Taking a second stab after Roland Emmerich’s disastrous reimagining of one of Japan’s best and most popular cinematic exports, one would hope that our team had learned their lesson and given the twenty-Megaton Bionic slugger it’s due. The result is leagues away from the previous effort but just doesn’t quite hit the mark.

That’s not to say it’s a write-off by any means; what works, does so incredibly well: you just end up wishing there was more of it. Let’s go back to what we all love about Godzilla; endless destruction, endless destruction and destruction, an idea that the film really does have embedded firmly in its ethos, after all, there’s never been a better time to realize through CGI what monsters of that magnitude could actually do to each other and the surrounding population.

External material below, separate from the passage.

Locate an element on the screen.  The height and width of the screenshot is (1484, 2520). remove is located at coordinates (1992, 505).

It seems to be a given that big-budget blockbusters need to have a gritty, monochrome tang to them nowadays, sacrificing the more carefree awesomeness for melodramatic depth and trebuchet swung character arcs. Switching one for the other would be forgivable except that Godzilla’s overcrowded ensemble doesn’t manage any of it, having its characters come across as one dimensional and utterly generic. Let’s put aside the phenomenal waste of acting talent (Bryan Cranston is completely unessential to the plot and Ken Watanabe is lumbered with needless exposition and ominous foreboding), the biggest problem is that we don’t care.

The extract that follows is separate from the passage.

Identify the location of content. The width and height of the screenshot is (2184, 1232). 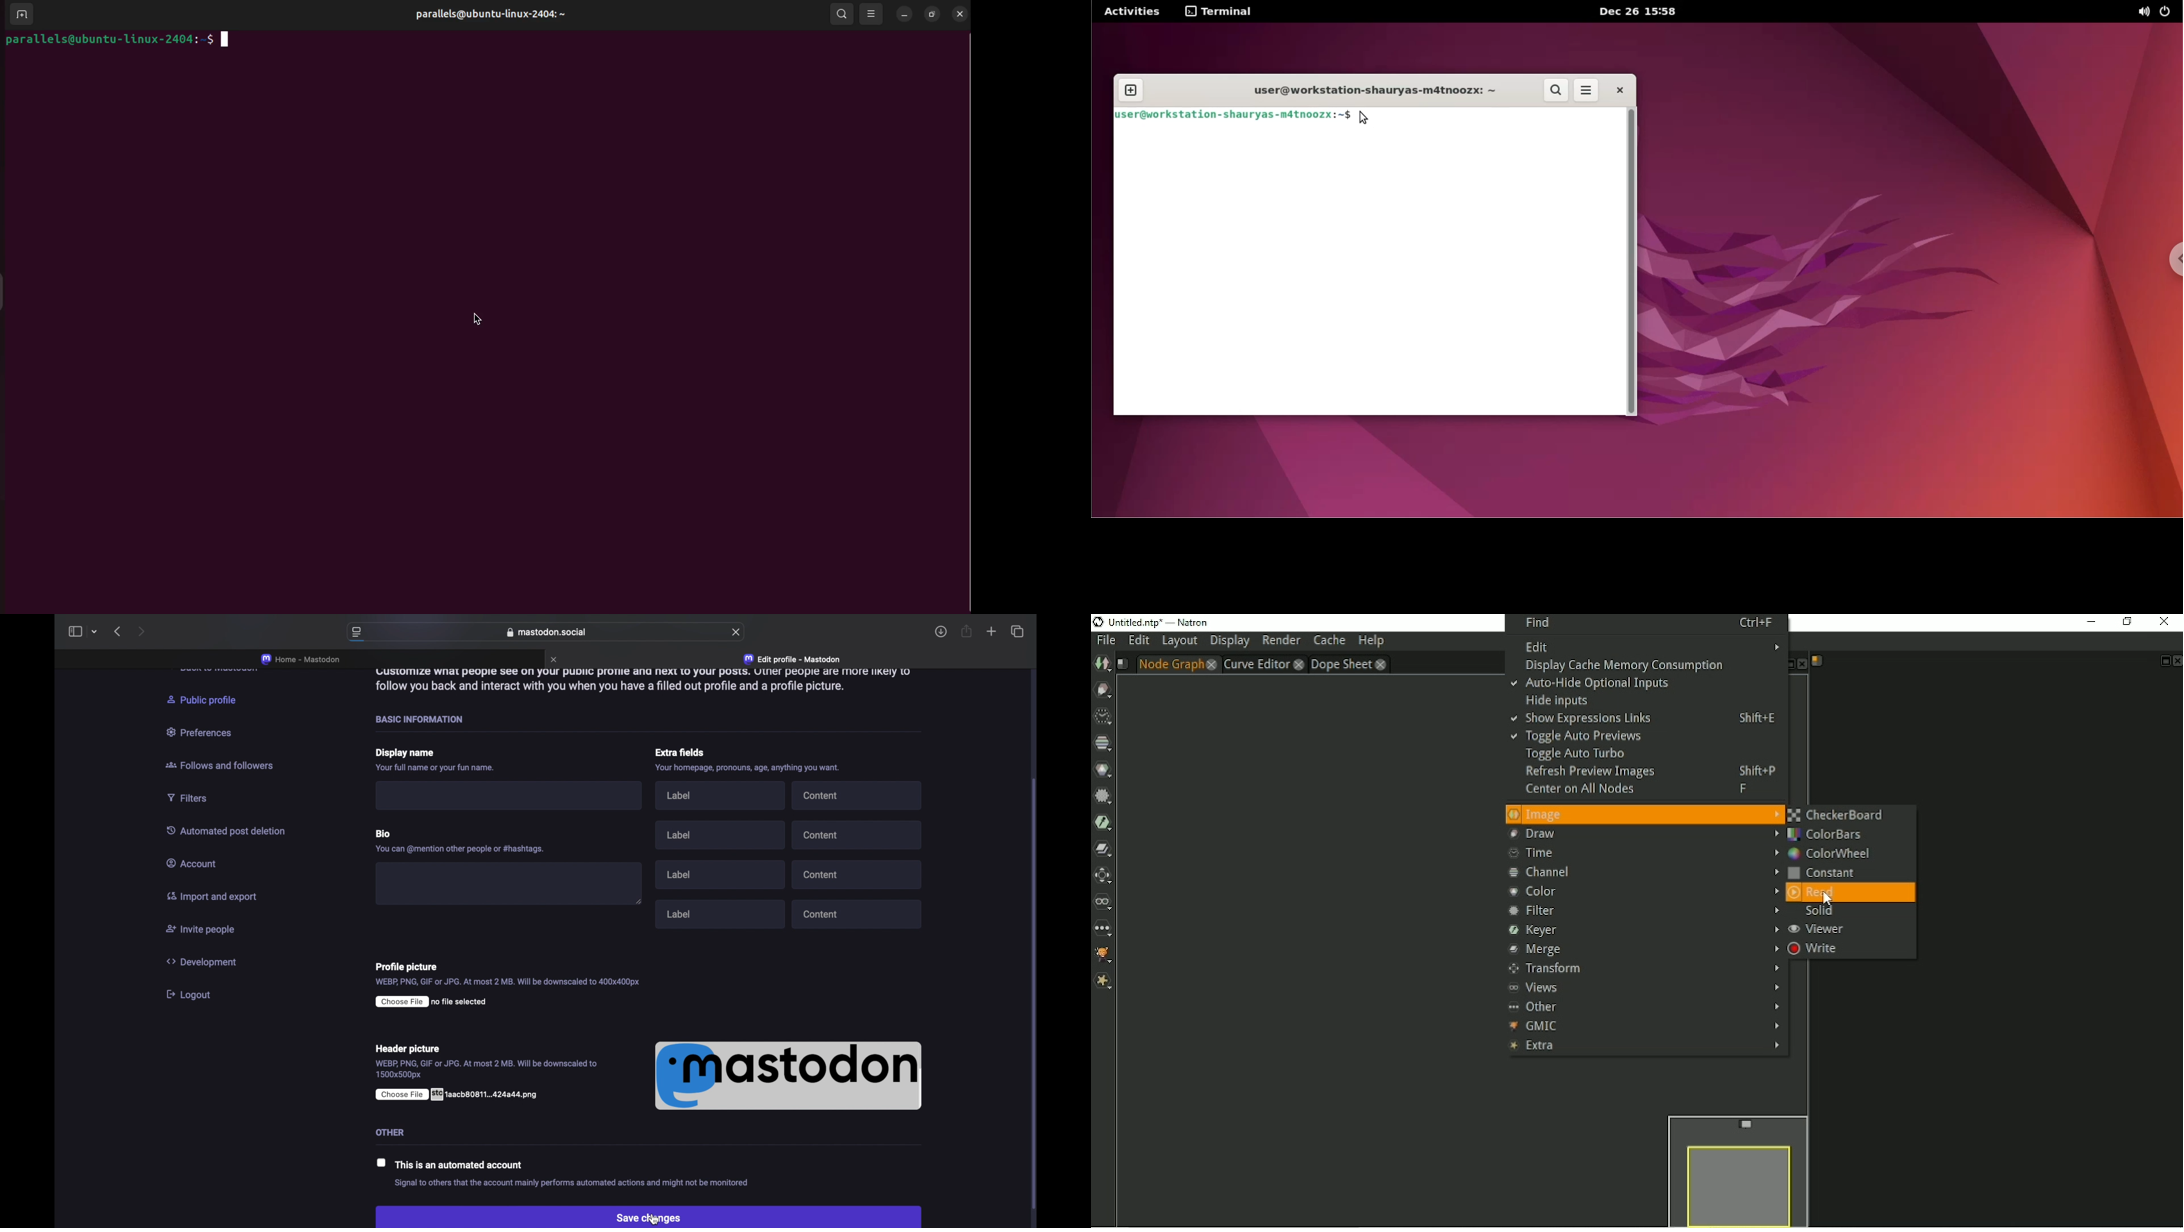
(859, 833).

We don’t want to see an emotional struggle between father and son or the reuniting of a soldier and his little boy, we want to see a Godzilla kicking a M.U.T.O to death, chewing off its face and retching it into the sea. Most of the runtime gives us mere glimpses of the beast, shrouded in dust and detritus or snaking through the ocean, a foot here or a whip of tail there. In the beginning this works very well to build excitement for a fight that is agonisingly slow to culminate, so much

so that, as awe-inspiring as the final slugfest is, it somehow leaves you feeling short-changed. A real pity as the fighting is truly brilliant.

The M.U.T.O’s are a little on the ‘samey’ side (anyone who’s seen Starship Troopers will notice more than a passing resemblance) but the big guy himself is terrifying; looking like the roided-up offspring of a grizzly bear and an alligator, he’s ferocious. It’s a true kudos to computer wizardry when the monster has far more personality than any of its supporting cast.

When the monsters finally get down to it though, it’s awesome. Some of the best rock’em-sock’em in recent film, it almost makes the first Godzilla-free 40 minutes worth sitting through. Hopefully a sequel will iron out the kinks; mainly keep Godzilla exactly the way he is and jettison everything else.

Verdict

Well, Ken Watanabe’s Dr Ishiro Serizawa Repeats it through the entire film; just let them fight!